Which salt should you be savouring?

salt types

Which salt should you be savouring?

FUN FACT: Scholars say the word ‘salary’ may be derived from the Latin word for salt (‘sal’), from a time when Roman soldiers had a particular wage for the purchase of salt.

So now that you’ve got your fun fact for the day, let’s talk about which salt you should actually be spending your salary on, you Roman soldier, you.

There’s so much more than table salt out there. There’s black salts, pink salts, salts from the Himalayans, salts you bathe in, salts you breathe in – salts for every occasion. Let’s break it down.

Table salt

This is the salt most people keep on their table (thus the name… duh…) and add to food on a regular basis. But hold your salty horses: table salt is the naughty kid. With all kinds of additives, like anti-caking agents, table salt has been bleached, refined, and stripped of all the good minerals. It may be time to clear it off your table.

Rock salt

This salt rocks (geddit? Guys?). It is mined from salt mines, by little elves wearing hard hats and carrying pick axes. Ok, maybe not the elves part; but it’s definitely from salt mines. It maintains all the purities that get bleached out of table salt. Although all salt should be used moderately – this one is a tasty, versatile choice.

Himalayan salt

This one is hailed as the holy grail of nutrient-rich salts. It comes all the way from the Punjab foothills in Pakistan, and is often pink or pale red in colour, even getting to a shade of deep burgundy. It is said to have 84 trace minerals that are bio-identical to the human body, so not only is it delicious, but it’s also easy for our body to digest and absorb.

Black lava salt

Sea salt that has been blended with activated charcoal to make it black in colour.

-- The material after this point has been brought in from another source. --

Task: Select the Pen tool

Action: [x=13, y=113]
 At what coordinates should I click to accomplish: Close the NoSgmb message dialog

It looks cool, and it tastes quite earthy. Black lava salt usually comes from Hawaii or Cyprus and can be used in cooking as a finishing salt.

Kala Namak (Black Indian salt)

Not to be confused with black lava salt, Kala Namak is the latest salt to become popular, especially in vegan recipes. It starts out as Himalayan salt, and then gets heated to super high temperatures and mixed with a range of Indian spices, one of which contains sulfur. The weird thing is; it smells like boiled or rotten eggs when added to food, but it tastes good. Say what? Indeed, the unique savoury, umami flavour is getting devoured in vegan recipes, as it adds a little something-something to egg-free dishes.

Murray River pink salt

Go Aussie go! The fancy pink salt from the mineralised brines of the Murray River basin are particularly high in magnesium and calcium. It’s won all kinds of awards (including a Gold Medal from the Australian Food Awards) and has a very soft, fragile taste.

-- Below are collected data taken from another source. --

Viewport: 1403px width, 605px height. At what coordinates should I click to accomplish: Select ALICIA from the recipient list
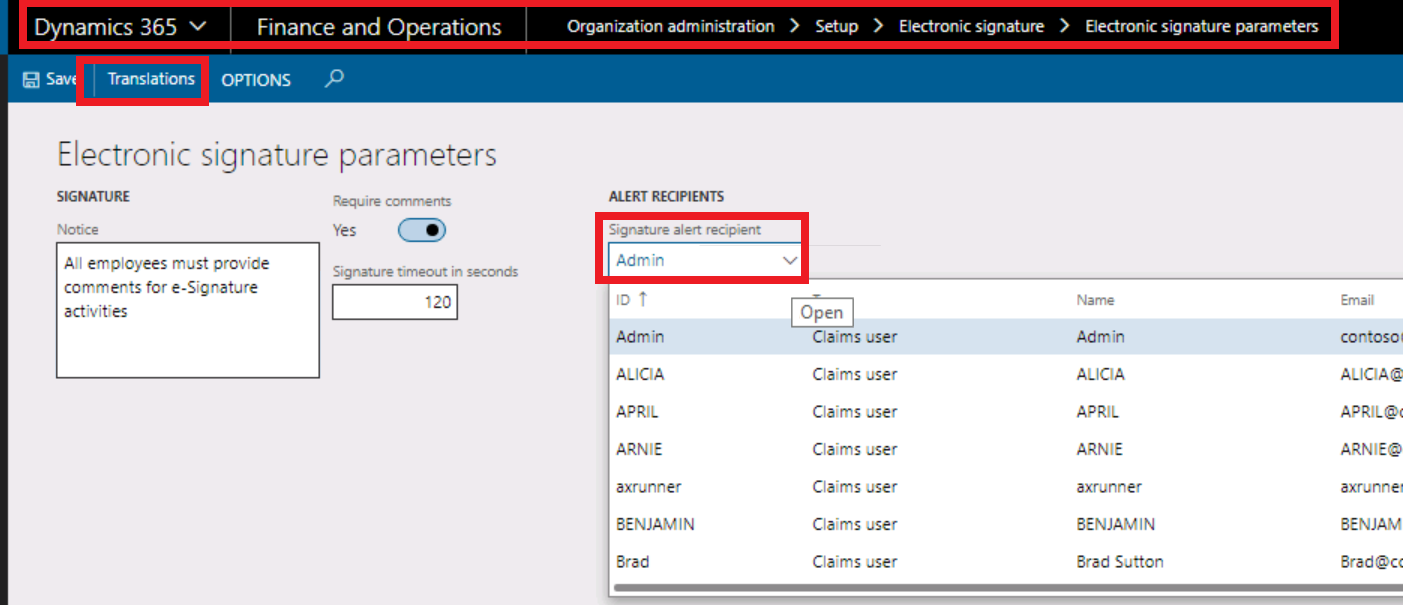click(700, 374)
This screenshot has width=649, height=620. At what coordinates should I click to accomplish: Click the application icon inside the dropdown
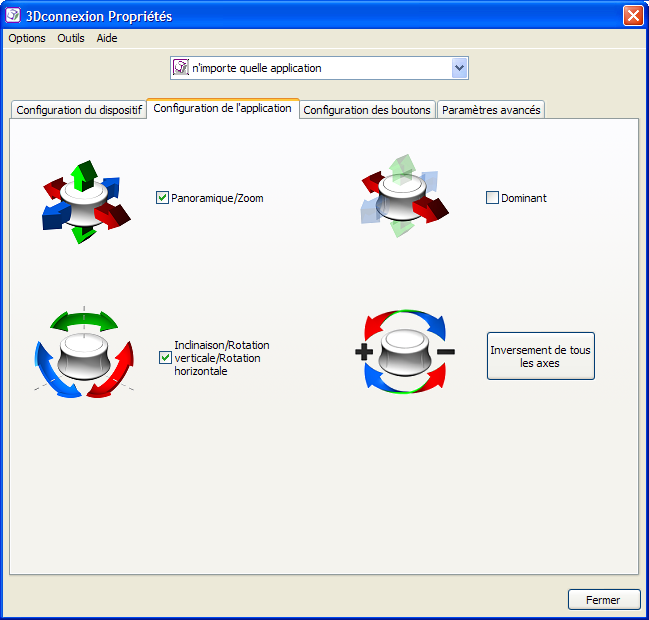point(181,68)
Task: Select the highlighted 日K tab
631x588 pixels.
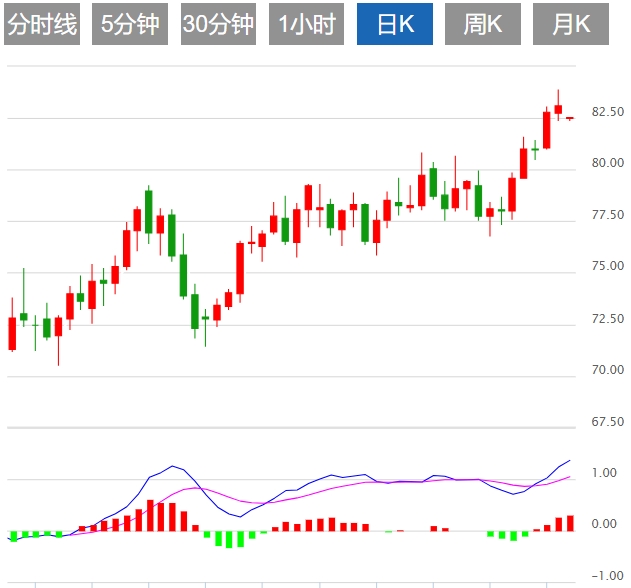Action: (x=395, y=25)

And finally, the most expensive salt in the world…

Amethyst Bamboo 9x

This salt from Korea is so fancy, we’re not even sure if ‘salt’ is the right word for it. ‘Granules of heaven’ might be better. It starts as Korean grey sea salt, which gets sealed inside an aged bamboo cylinder, then roasted in a pine-wood furnace of nearly 800 degrees Celsius, the melting point of salt. Which is then repeated SEVEN TIMES, and then it gets roasted again at an EVEN HOTTER temperature. So it does actually melt into something that looks like lava, and then hardens into crystals. It’s extremely strong and must be used sparingly, but results in a smoky, aromatic, slightly sweet flavour. The cost? About AU$0.80 per gram (table salt is approx $0.01 per 10 grams).

Now you’re a salt whiz. Get grinding, people.